West Valley City, Utah -- Brian Rolston has heard it all before. The United States center grew up playing hockey in the glow of what the 1980 U.S. Olympic team accomplished on the ice at Lake Placid.

Today, Rolston is in his second Olympic Games as a member of Team USA and he is eager to see what the 2002 U.S. team can achieve on its own. But with Herb Brooks back behind the U.S. bench and the Americans having already played the Russians to a 2-2 tie in the Final Round, and now set to face them again in the semifinals Friday, Rolston and Team USA can't avoid the comparisons.

"With all due respect, 1980 is 1980," Rolston said. "There won't be any more miracles on ice. That was something very special. This is a completely different playing environment."

But who can resist the fact that the Americans and Russians will meet 22 years to the day after Mike Eruizone and company shocked the sports world in Lake Placid? Well, the Americans, that's who. As Rolston pointed out, these are different times. The U.S. and Russian squads are both chock full of NHL stars, so there is familiarity, but no a lot of contempt.

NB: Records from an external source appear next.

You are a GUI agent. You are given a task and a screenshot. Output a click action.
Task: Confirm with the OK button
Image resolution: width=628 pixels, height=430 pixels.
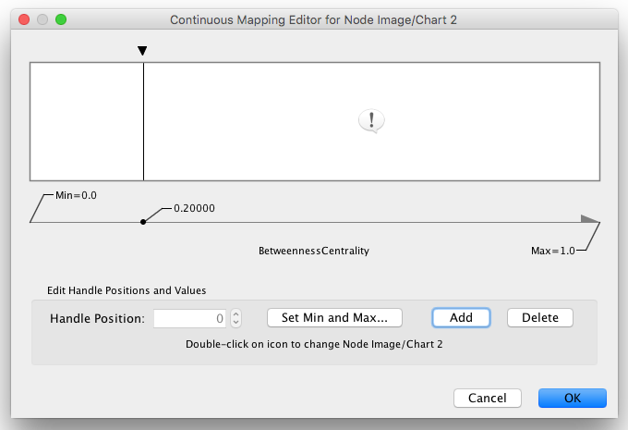tap(572, 398)
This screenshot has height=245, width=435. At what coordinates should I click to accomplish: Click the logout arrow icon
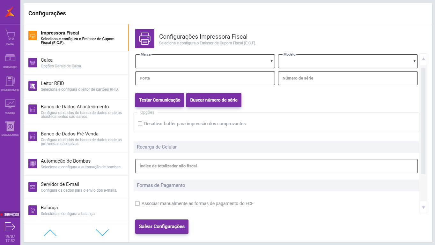[10, 227]
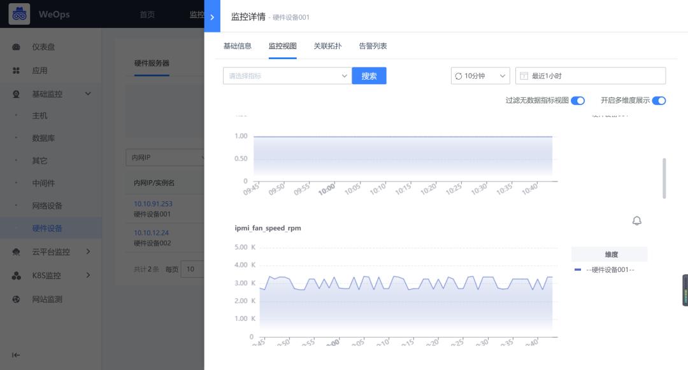The image size is (688, 370).
Task: Open the notification bell icon
Action: tap(636, 220)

"That was a heck of a game the other night," Dallas Stars center Mike Modano said of the 2-2 tie between the teams in the Final Round of Olympics. "There was a lot of speed. Nikolai Khabibulin has been hard to get at. Their defense is solid and their goaltending is outstanding."

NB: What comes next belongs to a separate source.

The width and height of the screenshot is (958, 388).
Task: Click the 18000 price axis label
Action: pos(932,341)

And their coach, Slava Fetisov, would dearly love to end all this 1980 talk. Fetisov played on the Soviet Union squad at Lake Placid and being denied by Brooks 22 years ago stands out as one of the rare failures in a career of distinction and achievement.


West Valley City, Utah -- Belarus has become the darling of the 2002 Winter Olympic hockey tournament and with good reason. Belarus won a spot as a qualifier after the Preliminary Round of the tournament, then gave the Russians all they could handle in a 6-4 loss and took a couple losses on the chin in the Final Round.

All of which set the stage for one of the greatest upsets in Olympic hockey history as Belarus stunned heavily favored Sweden, 4-3, Wednesday. The winning margin came about when an 80-foot slap shot by Vladimir Kopat eluded Swedish goalie Tommy Salo with 2:24 remaining.

Friday afternoon, Belarus will be back in action against Canada. It's safe to say that Team Canada won't be taking this foe lightly.

"After what we have gone through, we are taking nothing for granted," Canadian forward Steve Yzerman said. "Belarus is big and small and they skate well. We know it will be a tough game."

"We watched a bit of (their game against Sweden) and it was kind of a shock," Canadian forward Ryan Smyth said. "It is too bad for one of my (Edmonton Oiler) teammates, Tommy Salo, who let in that goal from the red line. It's a heartbreaker for them, but Belarus worked hard. They don't quit. They don't give up. They are hungry and they want to succeed at the next level. That is what we have to be prepared for."

"It has been a miracle for us," Belarus goalie Andrei Mezin said. "Sometimes even a gun without the bullets shoots and that was us."

Well, Belarus better find something to defend itself with since it can't count on Canadian goalie Martin Brodeur to allow any bad goals in this one.

But Canada has some issues of its own. The goaltending has been fine. Defensive play has been excellent. Teamwork among the various NHL stars gets better with each passing shift. But goals have been hard to come by, making the results of its games closer than you would expect from a team with this kind of firepower. But a win is a win is a win, and Canada is finding the way to win in Salt Lake City.

Belarus faces some very long odds as they meet what is in essence an NHL All-Star team that is very, very aware of what Belarus can do to ruin your day.